If you are not a U.S. citizen or legal permanent resident, you are subject to U.S. income taxes for the year if either (1) you have income sourced in the U.S. or (2) you qualify as a “U.S. person” under U.S. tax rules.  If you qualify as a “U.S. person,” you are subject to U.S. income tax on your worldwide income.  If you do not qualify as a U.S. person, you are subject to U.S. income tax only on income that is sourced in the U.S.  This includes any income earned from performing services in the U.S.; dividends, interest, and royalties received from U.S. companies or U.S. persons; and income earned through ownership of a business or partnership located in the U.S.  There are many exemptions and complex rules governing this area of the tax code, so be sure to get competent advice from a tax professional.

A U.S. Person subject to worldwide U.S. income taxation includes (1) U.S. citizens; (2) U.S. legal permanent residents (green card holders) and (3) persons who meet the “substantial presence” test under the U.S. tax code.

Under the “substantial presence” test, you are considered a U.S. Person if (1) you are present in the U.S. for at least 183 days during the calendar year; or (2) (a) you are present in the U.S. for at least 31 days during the calendar year and (b) you have been present in the U.S. for a weighted average of 183 days over the previous three years.  For more information on the substantial presence test and other relevant tax rules, visit the IRS website.

Why Pre-Immigration Planning Is Necessary

People the world over aspire to become a citizen or legal permanent resident of the United States.  While such status incurs tremendous benefits and privileges, it also triggers less-appealing obligations to the IRS.

Your tax obligations in the U.S. may be far greater than in your home country.  If this is the case, there are often steps you can take to minimize your tax liability prior to relocating here.  For example, suppose you own corporate stock that you purchased for $10,000 that is now worth $110,000.  If you hold on to it and sell it after you relocate to the U.S., you may face capital gains taxes of up to 23.8%, or $23,800.  If your home country has a lower tax rate – for example, 10% – you would save nearly $14,000 by selling the stock prior to immigrating.  Conversely, if the tax rate is higher in your home country than it is in the U.S., you may want to defer sale of the stock until you become a U.S. resident.

In addition to new income taxes, your status as a U.S. taxpayer may create a large estate tax bill for your children.  The current amount exempted from the estate tax is $5.25 million per individual (for 2013).  If your net worth is more than $5.25 million (or you expect it grow to that amount in the near future), you may wish to take steps to reduce your future estate prior to becoming a permanent U.S. resident.

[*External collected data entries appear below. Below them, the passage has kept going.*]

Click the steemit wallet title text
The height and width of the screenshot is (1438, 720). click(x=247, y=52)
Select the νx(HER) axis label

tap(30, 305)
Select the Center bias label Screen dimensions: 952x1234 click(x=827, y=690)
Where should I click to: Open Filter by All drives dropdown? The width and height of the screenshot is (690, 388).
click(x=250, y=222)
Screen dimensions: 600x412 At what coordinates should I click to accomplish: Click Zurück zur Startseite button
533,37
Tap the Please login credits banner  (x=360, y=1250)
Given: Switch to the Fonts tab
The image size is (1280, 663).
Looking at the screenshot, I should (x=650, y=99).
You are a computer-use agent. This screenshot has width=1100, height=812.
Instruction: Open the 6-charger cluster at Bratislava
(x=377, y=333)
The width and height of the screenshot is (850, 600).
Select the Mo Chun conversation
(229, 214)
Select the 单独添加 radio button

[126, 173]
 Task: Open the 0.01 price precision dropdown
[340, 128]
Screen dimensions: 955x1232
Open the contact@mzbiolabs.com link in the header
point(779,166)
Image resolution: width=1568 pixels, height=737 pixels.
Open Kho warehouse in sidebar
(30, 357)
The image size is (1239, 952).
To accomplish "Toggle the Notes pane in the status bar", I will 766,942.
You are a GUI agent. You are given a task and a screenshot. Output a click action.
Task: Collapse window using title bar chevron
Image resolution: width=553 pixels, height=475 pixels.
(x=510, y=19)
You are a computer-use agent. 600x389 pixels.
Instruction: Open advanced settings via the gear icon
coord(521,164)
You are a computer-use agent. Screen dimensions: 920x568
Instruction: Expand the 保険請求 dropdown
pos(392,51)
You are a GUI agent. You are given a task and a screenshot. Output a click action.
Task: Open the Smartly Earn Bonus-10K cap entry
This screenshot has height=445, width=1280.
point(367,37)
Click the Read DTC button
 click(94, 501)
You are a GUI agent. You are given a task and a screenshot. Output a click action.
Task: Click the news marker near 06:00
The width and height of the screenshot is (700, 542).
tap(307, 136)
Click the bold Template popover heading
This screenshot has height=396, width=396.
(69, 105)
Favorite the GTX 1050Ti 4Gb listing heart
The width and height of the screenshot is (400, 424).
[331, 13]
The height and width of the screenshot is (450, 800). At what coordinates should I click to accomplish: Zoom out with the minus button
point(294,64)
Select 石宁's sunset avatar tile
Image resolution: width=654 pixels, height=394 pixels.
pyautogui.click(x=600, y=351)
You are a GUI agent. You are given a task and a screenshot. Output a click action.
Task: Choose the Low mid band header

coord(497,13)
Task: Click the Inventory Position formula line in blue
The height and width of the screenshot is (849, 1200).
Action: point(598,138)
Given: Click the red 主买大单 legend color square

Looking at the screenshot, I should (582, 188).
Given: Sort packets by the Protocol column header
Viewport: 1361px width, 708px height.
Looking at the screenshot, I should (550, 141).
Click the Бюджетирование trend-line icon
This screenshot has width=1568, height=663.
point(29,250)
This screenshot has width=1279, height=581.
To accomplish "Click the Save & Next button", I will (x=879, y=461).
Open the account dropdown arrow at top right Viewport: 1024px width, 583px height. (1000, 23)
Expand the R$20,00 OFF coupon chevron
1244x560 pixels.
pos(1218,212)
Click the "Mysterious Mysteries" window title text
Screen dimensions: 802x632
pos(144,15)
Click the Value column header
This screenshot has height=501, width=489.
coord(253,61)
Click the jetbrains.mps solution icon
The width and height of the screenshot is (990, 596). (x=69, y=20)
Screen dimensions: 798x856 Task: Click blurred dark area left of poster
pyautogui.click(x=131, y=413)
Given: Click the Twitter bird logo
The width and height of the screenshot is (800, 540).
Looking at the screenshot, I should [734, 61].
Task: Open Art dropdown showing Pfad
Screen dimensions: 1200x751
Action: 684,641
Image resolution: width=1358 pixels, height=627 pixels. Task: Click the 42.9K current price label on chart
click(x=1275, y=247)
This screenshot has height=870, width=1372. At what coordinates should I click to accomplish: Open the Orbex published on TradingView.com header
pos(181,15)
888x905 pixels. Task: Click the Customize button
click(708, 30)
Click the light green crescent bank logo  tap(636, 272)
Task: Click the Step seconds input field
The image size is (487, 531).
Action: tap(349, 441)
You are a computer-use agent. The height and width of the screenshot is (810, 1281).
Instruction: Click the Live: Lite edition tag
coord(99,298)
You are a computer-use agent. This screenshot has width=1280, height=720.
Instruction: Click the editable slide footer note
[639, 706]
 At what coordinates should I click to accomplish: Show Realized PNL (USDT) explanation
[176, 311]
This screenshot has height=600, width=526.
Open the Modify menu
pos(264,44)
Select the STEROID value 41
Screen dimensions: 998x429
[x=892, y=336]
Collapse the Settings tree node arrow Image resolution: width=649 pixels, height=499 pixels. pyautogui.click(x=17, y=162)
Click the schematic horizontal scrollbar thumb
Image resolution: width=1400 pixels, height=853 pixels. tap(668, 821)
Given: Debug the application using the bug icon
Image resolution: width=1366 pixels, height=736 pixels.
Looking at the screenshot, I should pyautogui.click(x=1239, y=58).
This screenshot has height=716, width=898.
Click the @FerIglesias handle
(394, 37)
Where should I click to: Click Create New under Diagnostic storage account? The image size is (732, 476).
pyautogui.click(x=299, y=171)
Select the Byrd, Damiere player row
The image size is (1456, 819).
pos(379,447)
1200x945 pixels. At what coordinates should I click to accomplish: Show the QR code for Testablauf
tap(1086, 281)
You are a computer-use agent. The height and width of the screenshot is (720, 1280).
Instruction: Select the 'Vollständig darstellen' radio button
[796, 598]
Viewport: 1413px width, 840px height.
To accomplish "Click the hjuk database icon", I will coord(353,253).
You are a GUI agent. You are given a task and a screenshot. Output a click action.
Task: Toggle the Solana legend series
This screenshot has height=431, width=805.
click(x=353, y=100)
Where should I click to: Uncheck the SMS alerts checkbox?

Careful tax planning can reduce some of the sting of becoming a U.S. taxpayer; however, most of these strategies are effective only if you implement them prior to receiving your green card, or in some cases, before you move to the U.S. on a temporary visa.  If you are considering immigrating to the U.S., consulting with a tax professional early in the process can help you minimize your overall tax bill.

Estate Planning for Non-Citizen Spouses

Married couples in which one spouse is a non-US citizen face unique estate planning challenges if they have substantial assets. Under US estate tax rules, married couples generally benefit from an unlimited marital deduction, which allows spouses to make unlimited transfers to each other without incurring any gift or estate tax. The deduction applicable to couples where one spouse is a non-US citizen is far more limited. While a non-citizen spouse can transfer an unlimited amount of assets to a spouse who is a US citizen, gifts by the citizen spouse to the non-citizen spouse are considered taxable gifts, subject to an annual exclusion of $143,000 for 2013. No marital deduction applies for purposes of the estate tax on the death of the citizen spouse.

Due to these unique estate tax rules, creative estate planning strategies are often necessary to minimize estate taxes where one spouse is not a US citizen. A commonly-utilized estate tax strategy in these circumstances is to create a Qualified Domestic Trust (known as a QDOT) that provides income to the surviving non-citizen spouse and allows estate tax on the trust assets to be deferred until the surviving spouse’s death. In addition to a QDOT, many other Advanced Tax and Estate Planning Strategies can be used to reduce the estate tax burden as well.